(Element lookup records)
• • • • • • •
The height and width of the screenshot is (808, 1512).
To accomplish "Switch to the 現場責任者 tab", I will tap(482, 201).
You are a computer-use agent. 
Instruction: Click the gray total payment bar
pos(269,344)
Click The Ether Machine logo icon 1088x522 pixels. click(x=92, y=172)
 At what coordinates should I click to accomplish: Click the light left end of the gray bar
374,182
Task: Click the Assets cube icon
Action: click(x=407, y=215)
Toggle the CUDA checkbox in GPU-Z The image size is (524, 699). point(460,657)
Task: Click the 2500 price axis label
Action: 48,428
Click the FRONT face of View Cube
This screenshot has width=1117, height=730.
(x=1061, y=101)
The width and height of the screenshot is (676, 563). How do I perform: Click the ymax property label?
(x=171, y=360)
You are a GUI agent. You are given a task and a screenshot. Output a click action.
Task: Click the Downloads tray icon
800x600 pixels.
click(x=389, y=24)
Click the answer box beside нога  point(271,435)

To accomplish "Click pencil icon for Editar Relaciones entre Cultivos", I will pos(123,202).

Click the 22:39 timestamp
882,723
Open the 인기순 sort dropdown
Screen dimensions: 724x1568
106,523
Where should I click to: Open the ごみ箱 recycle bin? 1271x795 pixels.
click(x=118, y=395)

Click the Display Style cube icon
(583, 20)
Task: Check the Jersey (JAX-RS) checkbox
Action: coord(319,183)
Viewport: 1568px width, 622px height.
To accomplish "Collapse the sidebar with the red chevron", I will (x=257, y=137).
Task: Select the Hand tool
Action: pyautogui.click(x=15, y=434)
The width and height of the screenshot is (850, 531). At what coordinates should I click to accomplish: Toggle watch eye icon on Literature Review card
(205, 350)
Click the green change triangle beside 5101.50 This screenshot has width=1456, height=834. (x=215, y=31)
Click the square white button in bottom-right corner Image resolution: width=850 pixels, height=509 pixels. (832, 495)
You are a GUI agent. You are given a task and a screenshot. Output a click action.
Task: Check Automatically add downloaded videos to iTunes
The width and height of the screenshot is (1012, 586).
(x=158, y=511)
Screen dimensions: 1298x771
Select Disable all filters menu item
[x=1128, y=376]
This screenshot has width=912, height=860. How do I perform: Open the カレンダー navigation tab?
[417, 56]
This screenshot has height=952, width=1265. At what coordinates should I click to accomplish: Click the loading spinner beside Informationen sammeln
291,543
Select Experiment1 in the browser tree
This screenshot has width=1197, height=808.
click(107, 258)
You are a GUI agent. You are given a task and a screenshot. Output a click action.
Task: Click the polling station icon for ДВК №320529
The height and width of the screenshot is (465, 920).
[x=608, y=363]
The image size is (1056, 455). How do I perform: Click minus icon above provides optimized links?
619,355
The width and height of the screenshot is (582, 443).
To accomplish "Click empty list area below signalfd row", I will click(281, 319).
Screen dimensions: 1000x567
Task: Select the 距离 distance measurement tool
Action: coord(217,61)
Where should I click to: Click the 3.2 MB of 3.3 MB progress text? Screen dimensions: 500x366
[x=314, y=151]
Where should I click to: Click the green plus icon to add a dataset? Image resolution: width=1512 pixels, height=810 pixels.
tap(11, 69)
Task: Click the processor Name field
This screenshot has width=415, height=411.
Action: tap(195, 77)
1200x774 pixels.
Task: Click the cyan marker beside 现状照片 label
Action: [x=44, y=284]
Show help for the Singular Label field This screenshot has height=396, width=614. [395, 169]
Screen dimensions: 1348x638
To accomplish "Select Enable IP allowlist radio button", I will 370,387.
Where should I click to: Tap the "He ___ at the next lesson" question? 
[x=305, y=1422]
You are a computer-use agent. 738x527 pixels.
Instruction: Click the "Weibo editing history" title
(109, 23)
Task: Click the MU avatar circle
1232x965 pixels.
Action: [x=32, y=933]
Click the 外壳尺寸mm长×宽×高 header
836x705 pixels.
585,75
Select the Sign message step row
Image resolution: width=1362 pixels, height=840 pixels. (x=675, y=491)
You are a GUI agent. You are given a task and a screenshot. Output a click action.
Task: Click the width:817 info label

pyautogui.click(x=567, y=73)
• • • • • • •
### Task directions
Format every line of the records above as a JSON list of strings, with one string per line and blank lines omitted.

### Completed exercise
[
  "The height and width of the screenshot is (808, 1512).",
  "To accomplish \"Switch to the 現場責任者 tab\", I will tap(482, 201).",
  "You are a computer-use agent. ",
  "Instruction: Click the gray total payment bar",
  "pos(269,344)",
  "Click The Ether Machine logo icon 1088x522 pixels. click(x=92, y=172)",
  " At what coordinates should I click to accomplish: Click the light left end of the gray bar",
  "374,182",
  "Task: Click the Assets cube icon",
  "Action: click(x=407, y=215)",
  "Toggle the CUDA checkbox in GPU-Z The image size is (524, 699). point(460,657)",
  "Task: Click the 2500 price axis label",
  "Action: 48,428",
  "Click the FRONT face of View Cube",
  "This screenshot has width=1117, height=730.",
  "(x=1061, y=101)",
  "The width and height of the screenshot is (676, 563). How do I perform: Click the ymax property label?",
  "(x=171, y=360)",
  "You are a GUI agent. You are given a task and a screenshot. Output a click action.",
  "Task: Click the Downloads tray icon",
  "800x600 pixels.",
  "click(x=389, y=24)",
  "Click the answer box beside нога  point(271,435)",
  "To accomplish \"Click pencil icon for Editar Relaciones entre Cultivos\", I will pos(123,202).",
  "Click the 22:39 timestamp",
  "882,723",
  "Open the 인기순 sort dropdown",
  "Screen dimensions: 724x1568",
  "106,523",
  "Where should I click to: Open the ごみ箱 recycle bin? 1271x795 pixels.",
  "click(x=118, y=395)",
  "Click the Display Style cube icon",
  "(583, 20)",
  "Task: Check the Jersey (JAX-RS) checkbox",
  "Action: coord(319,183)",
  "Viewport: 1568px width, 622px height.",
  "To accomplish \"Collapse the sidebar with the red chevron\", I will (x=257, y=137).",
  "Task: Select the Hand tool",
  "Action: pyautogui.click(x=15, y=434)",
  "The width and height of the screenshot is (850, 531). At what coordinates should I click to accomplish: Toggle watch eye icon on Literature Review card",
  "(205, 350)",
  "Click the green change triangle beside 5101.50 This screenshot has width=1456, height=834. (x=215, y=31)",
  "Click the square white button in bottom-right corner Image resolution: width=850 pixels, height=509 pixels. (832, 495)",
  "You are a GUI agent. You are given a task and a screenshot. Output a click action.",
  "Task: Check Automatically add downloaded videos to iTunes",
  "The width and height of the screenshot is (1012, 586).",
  "(x=158, y=511)",
  "Screen dimensions: 1298x771",
  "Select Disable all filters menu item",
  "[x=1128, y=376]",
  "This screenshot has width=912, height=860. How do I perform: Open the カレンダー navigation tab?",
  "[417, 56]",
  "This screenshot has height=952, width=1265. At what coordinates should I click to accomplish: Click the loading spinner beside Informationen sammeln",
  "291,543",
  "Select Experiment1 in the browser tree",
  "This screenshot has width=1197, height=808.",
  "click(107, 258)",
  "You are a GUI agent. You are given a task and a screenshot. Output a click action.",
  "Task: Click the polling station icon for ДВК №320529",
  "The height and width of the screenshot is (465, 920).",
  "[x=608, y=363]",
  "The image size is (1056, 455). How do I perform: Click minus icon above provides optimized links?",
  "619,355",
  "The width and height of the screenshot is (582, 443).",
  "To accomplish \"Click empty list area below signalfd row\", I will click(281, 319).",
  "Screen dimensions: 1000x567",
  "Task: Select the 距离 distance measurement tool",
  "Action: coord(217,61)",
  "Where should I click to: Click the 3.2 MB of 3.3 MB progress text? Screen dimensions: 500x366",
  "[x=314, y=151]",
  "Where should I click to: Click the green plus icon to add a dataset? Image resolution: width=1512 pixels, height=810 pixels.",
  "tap(11, 69)",
  "Task: Click the processor Name field",
  "This screenshot has width=415, height=411.",
  "Action: tap(195, 77)",
  "1200x774 pixels.",
  "Task: Click the cyan marker beside 现状照片 label",
  "Action: [x=44, y=284]",
  "Show help for the Singular Label field This screenshot has height=396, width=614. [395, 169]",
  "Screen dimensions: 1348x638",
  "To accomplish \"Select Enable IP allowlist radio button\", I will 370,387.",
  "Where should I click to: Tap the \"He ___ at the next lesson\" question? ",
  "[x=305, y=1422]",
  "You are a computer-use agent. 738x527 pixels.",
  "Instruction: Click the \"Weibo editing history\" title",
  "(109, 23)",
  "Task: Click the MU avatar circle",
  "1232x965 pixels.",
  "Action: [x=32, y=933]",
  "Click the 外壳尺寸mm长×宽×高 header",
  "836x705 pixels.",
  "585,75",
  "Select the Sign message step row",
  "Image resolution: width=1362 pixels, height=840 pixels. (x=675, y=491)",
  "You are a GUI agent. You are given a task and a screenshot. Output a click action.",
  "Task: Click the width:817 info label",
  "pyautogui.click(x=567, y=73)"
]